People are creating Community Land Trusts to take ownership of land and buildings and using them to develop a whole range of things vital to their community’s well-being – things like homes, workspaces and community facilities, as well as green energy installations, and plots to grow food and woodland.
Ownership is a powerful thing. Community ownership, where people come together to design, fundraise, organise and collectively achieve something they need, from a small local heritage leaflet to a major new building, is the source of great pride and strength. The strength lies in community cohesion and confidence, and the knowledge that having completed one project they can, and often do, go on to achieve much, much more to improve the overall quality of life for everyone in their community.

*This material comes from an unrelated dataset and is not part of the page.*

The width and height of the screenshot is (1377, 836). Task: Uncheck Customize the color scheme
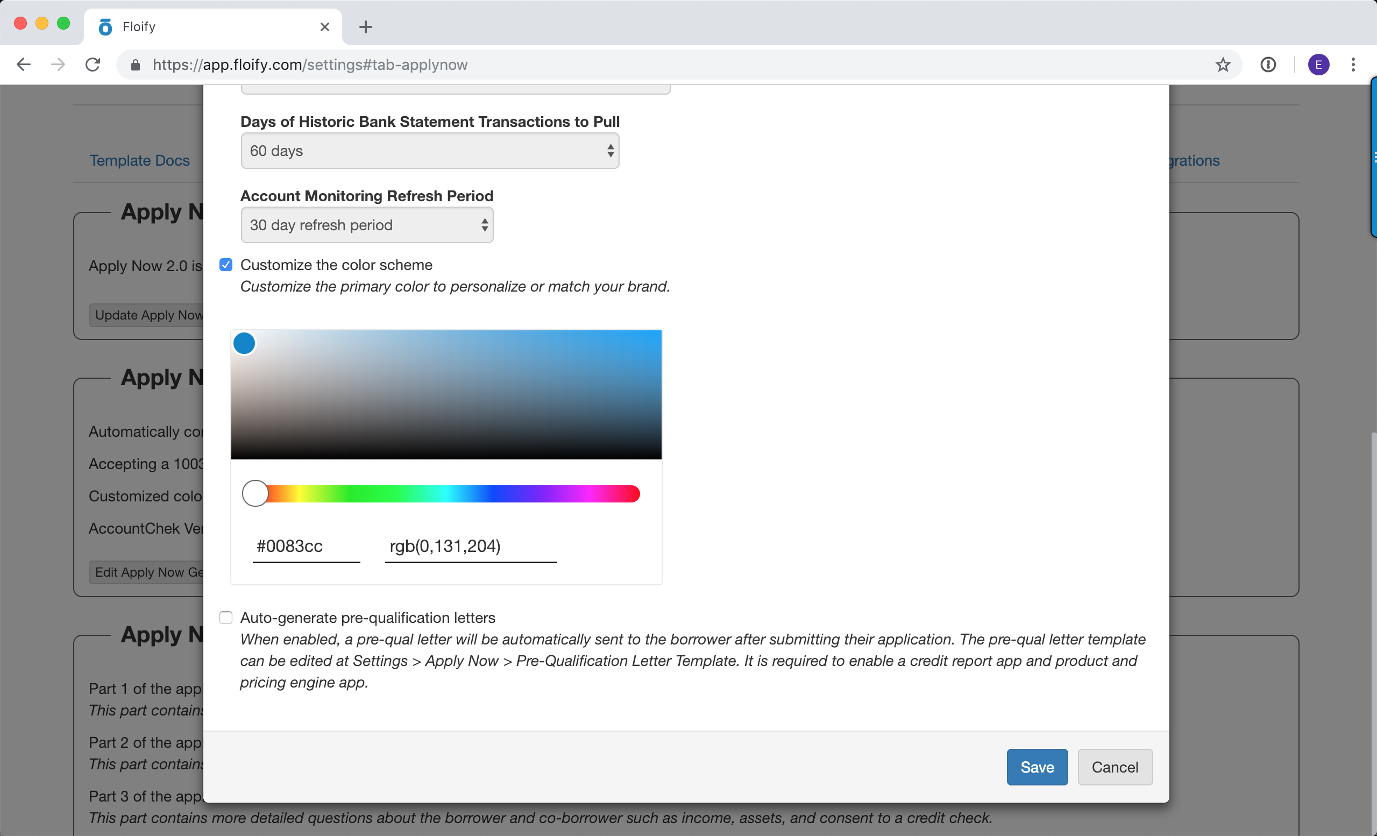(226, 265)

A Community Land Trust is a non-profit, community-based organisation set up to own and manage land and buildings that meet the needs of a local community. Through this Community Land Trust organisation (which may have one of a variety of legal structures) the assets are owned by the community to which it is linked and are used for the explicit benefit of that community. A key aspect of a Community Land Trust is that the land or buildings can never be sold off for private or individual gain. Through this mechanism (called an asset lock), the Community Land Trust aims to ensure ongoing and affordable access to the asset for whatever purpose it serves to meet the community’s needs. Investment that is drawn in remains in the community and, over time there may be surpluses that provide a community with income streams it can deploy to realise other schemes and projects that benefit local people.